到了迎亲的日子,县太爷让媒婆带着秦少爷,抬着花轿去陆家迎娶新娘子。迎亲的人到了陆家才知道陆家小姐已经离家出走。媒婆慌了神,秦少爷大怒,差人回去禀报县太爷,县太爷吩咐捕快将陆员外抓到县衙,一顿暴打,可怜的陆员外遍体鳞伤,无奈他真不知道小姐的去向。县太爷别无他法,只得将其收入大牢。
时间一晃大半年过去了,还是没有陆小姐的消息。眼看陆俊龙死期将至,县太爷上报州衙即日行刑。那日法场人满为患,衙役押着陆俊龙进了法场,刽子手手持鬼头刀站立两旁,就等午时三刻手起刀落。时辰一到,县太爷手拔令箭大喝一声:“行刑。”刽子手高举鬼头刀,在空中呼呼作响,正欲落下。
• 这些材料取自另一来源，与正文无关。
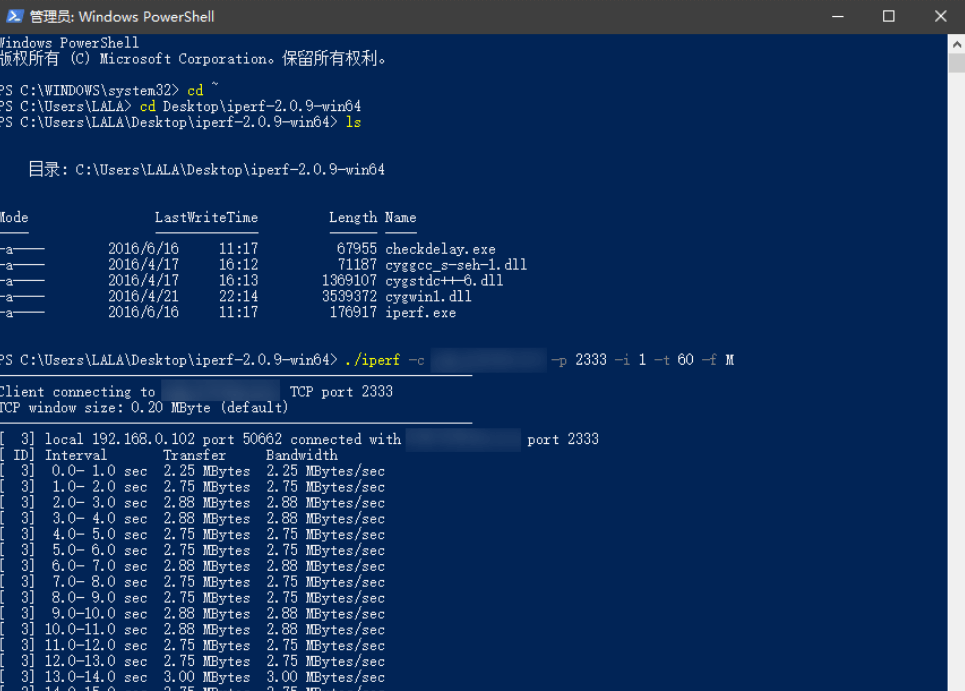Click the Length column header
The image size is (965, 691).
pos(353,217)
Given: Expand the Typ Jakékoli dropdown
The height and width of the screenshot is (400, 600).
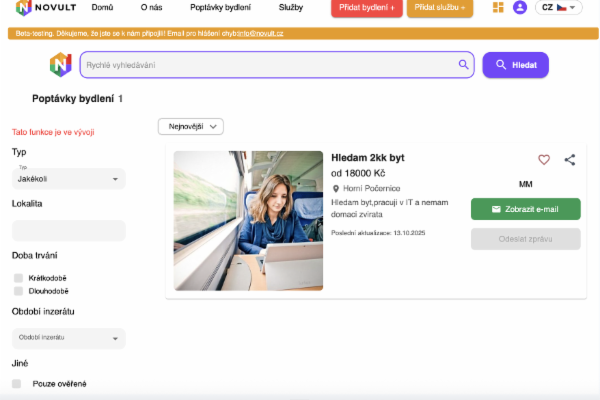Looking at the screenshot, I should click(x=68, y=178).
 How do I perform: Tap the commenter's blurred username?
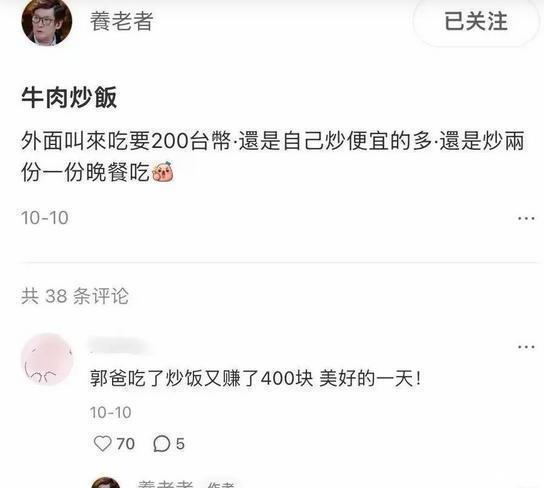click(118, 345)
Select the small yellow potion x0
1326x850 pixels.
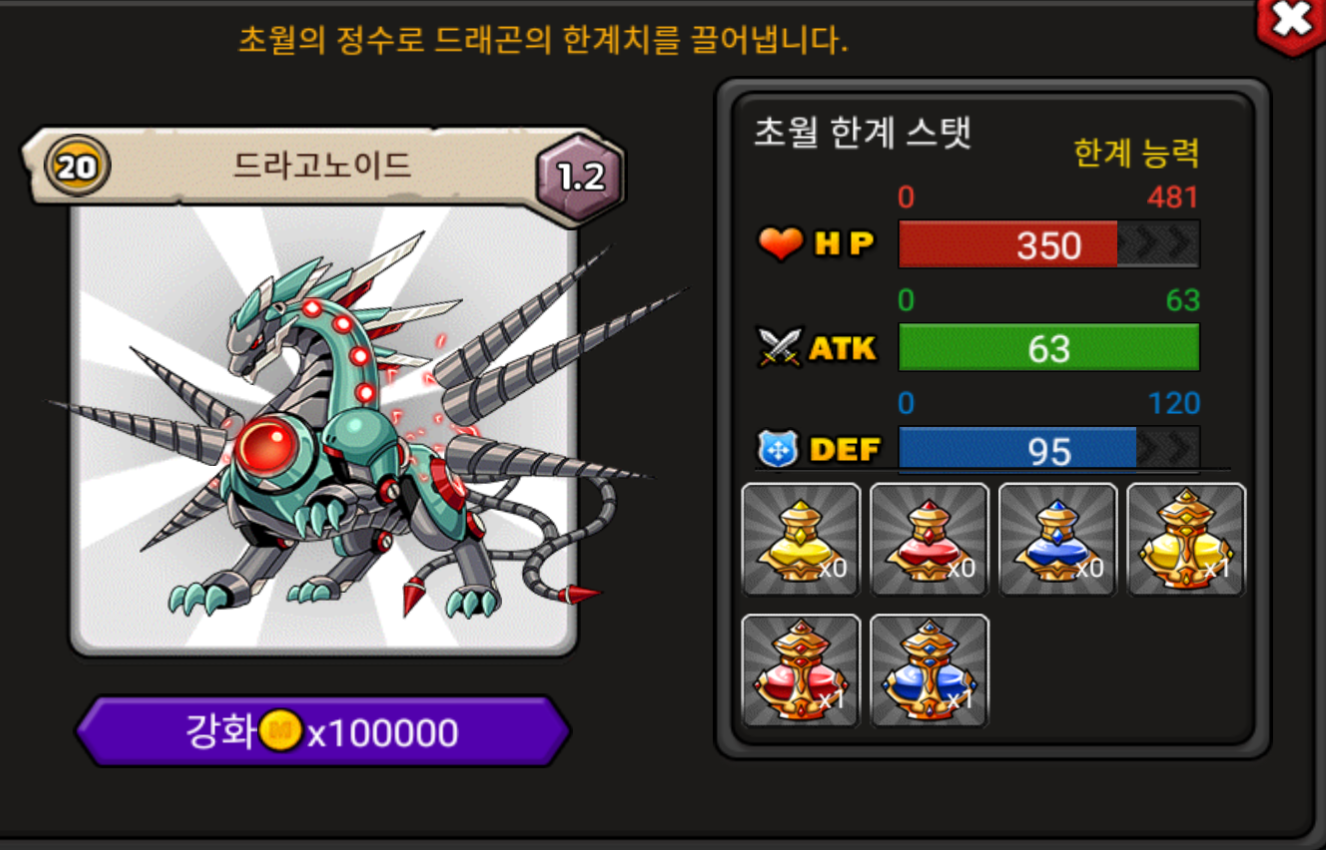tap(801, 540)
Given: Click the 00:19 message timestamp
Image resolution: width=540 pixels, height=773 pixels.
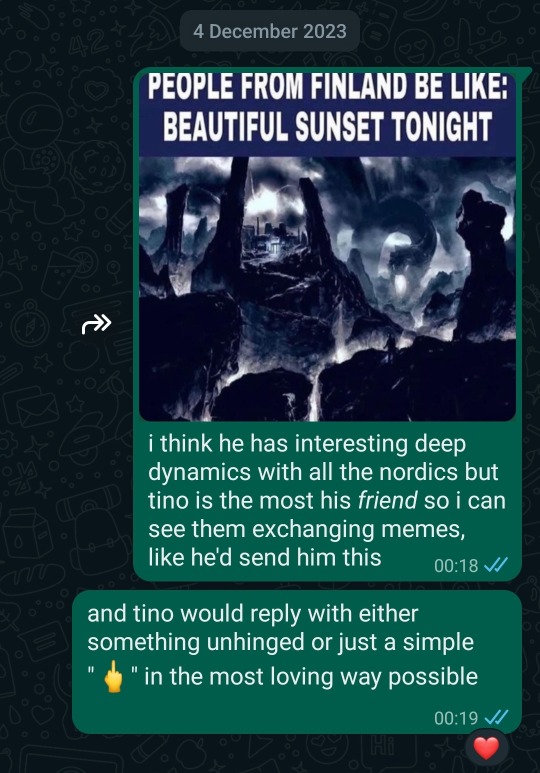Looking at the screenshot, I should (x=456, y=718).
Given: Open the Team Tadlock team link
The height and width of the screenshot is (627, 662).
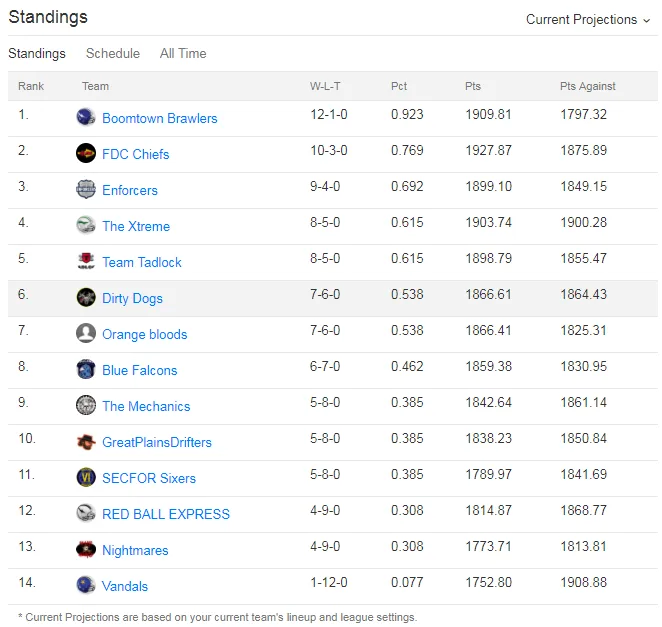Looking at the screenshot, I should pos(142,262).
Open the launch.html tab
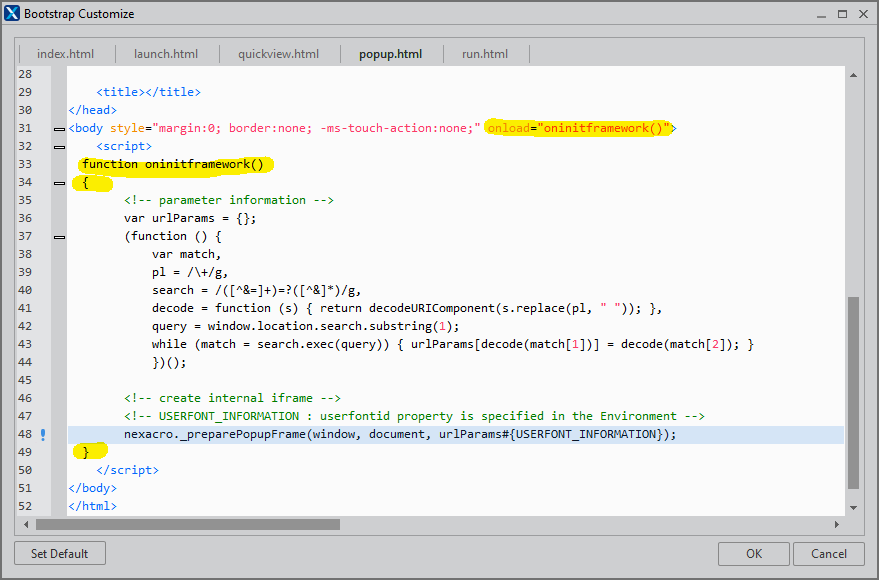This screenshot has width=879, height=580. pyautogui.click(x=165, y=54)
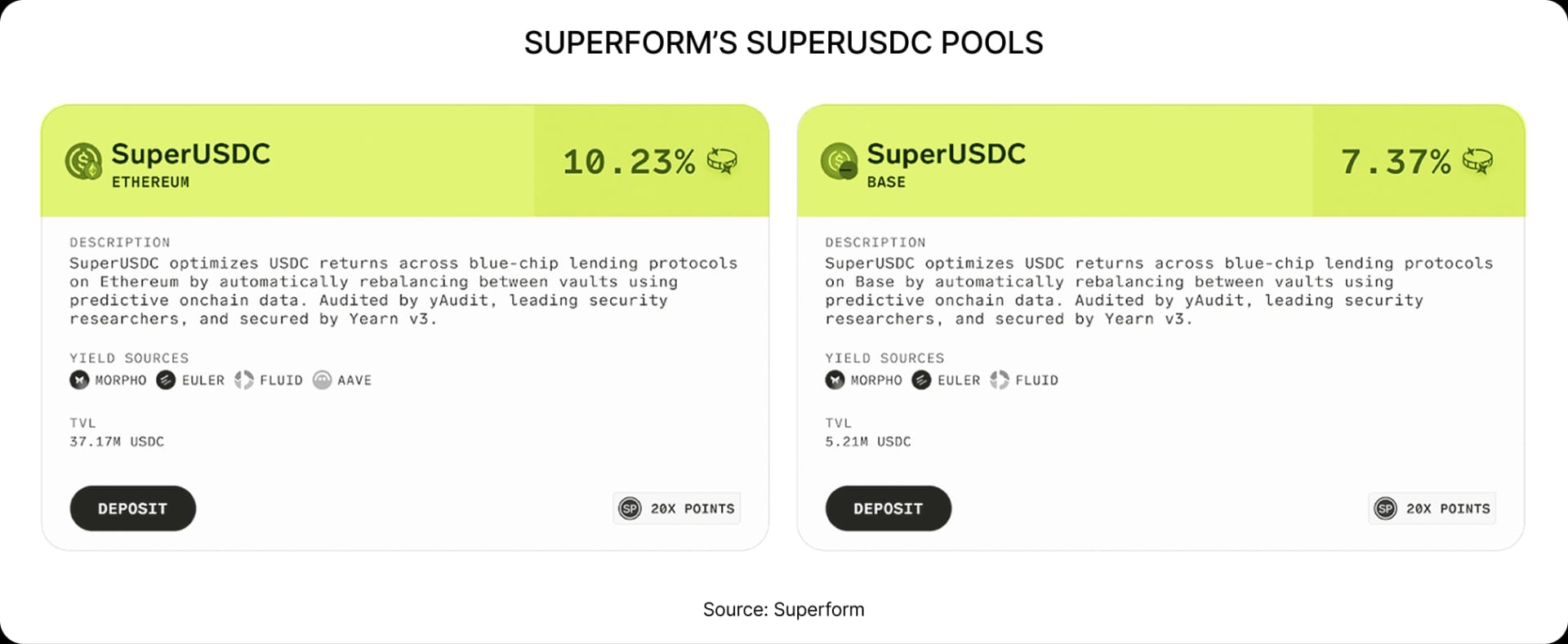The width and height of the screenshot is (1568, 644).
Task: Click the Fluid yield source icon on Ethereum card
Action: point(243,380)
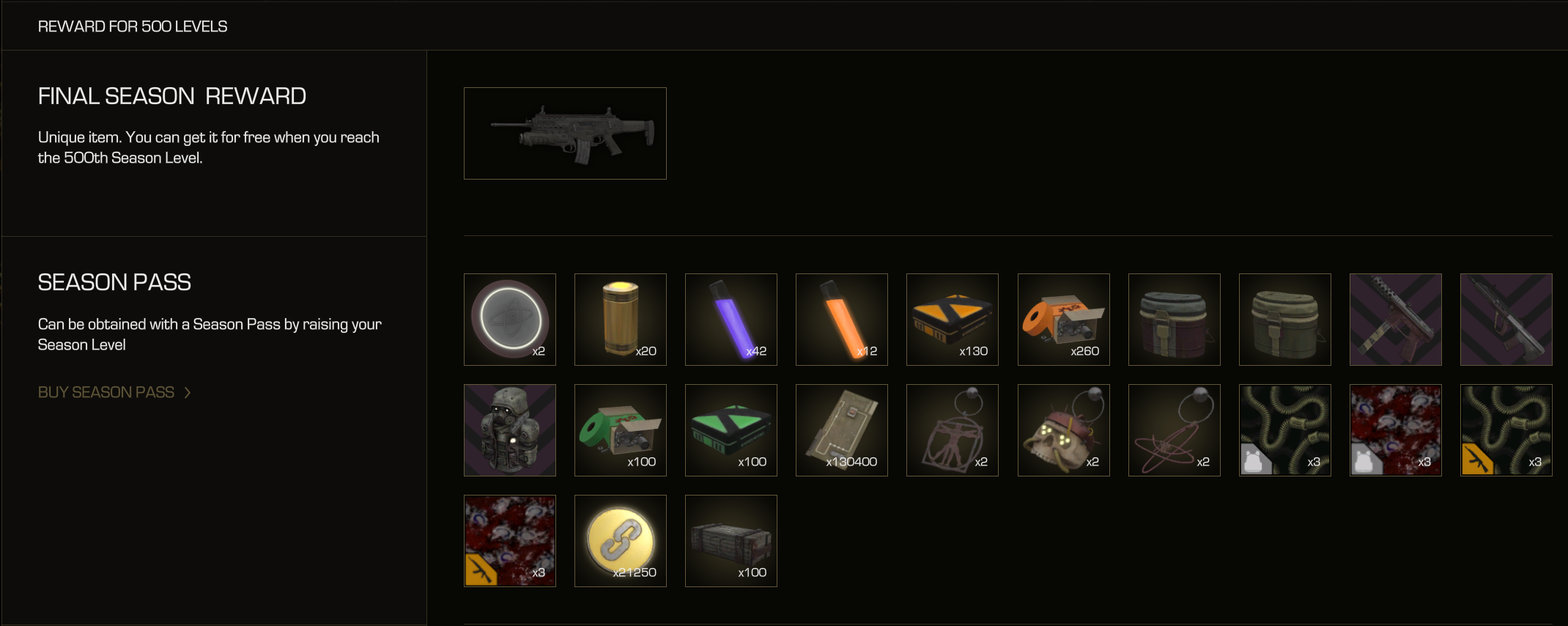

就在这千钧一发之际,突然刑场外一声高喊:“刀下留人!”一匹快马飞也似的冲进法场,刽子手的刀悬在半空像被人点了穴一般。县太爷惊得瞪大双眼,不知道发生了什么事。只见马上下来一人,高举令牌:“刀下留人。”县太爷接过令牌一看,顿时吓出了一身冷汗,连忙上前迎接。
此乃钦差大人的令牌。还没等钦差大人的轿子停稳,县太爷扑通一声跪倒在地:“不知钦差大人驾到,卑职有失远迎,还望钦差大人恕罪。”钦差大人下了轿,厉声道:“秦大人,你可知罪?”县太爷吓得跌倒在地:“不知小的何罪之有?还望钦差大人明察。”钦差大人双目一瞪,怒道:“本钦差奉皇上之命前来体察民情,不料刚到此地,就有人拦轿告状,告你贪赃枉法,滥用职权,欺霸一方,强抢民女,徇私枉法,草菅人命……”县太爷一听,吓得结结巴巴说不成一句话:“大人,我,我……一向……秉公……执法,那,那都是……刁民,陷害,陷害本官……”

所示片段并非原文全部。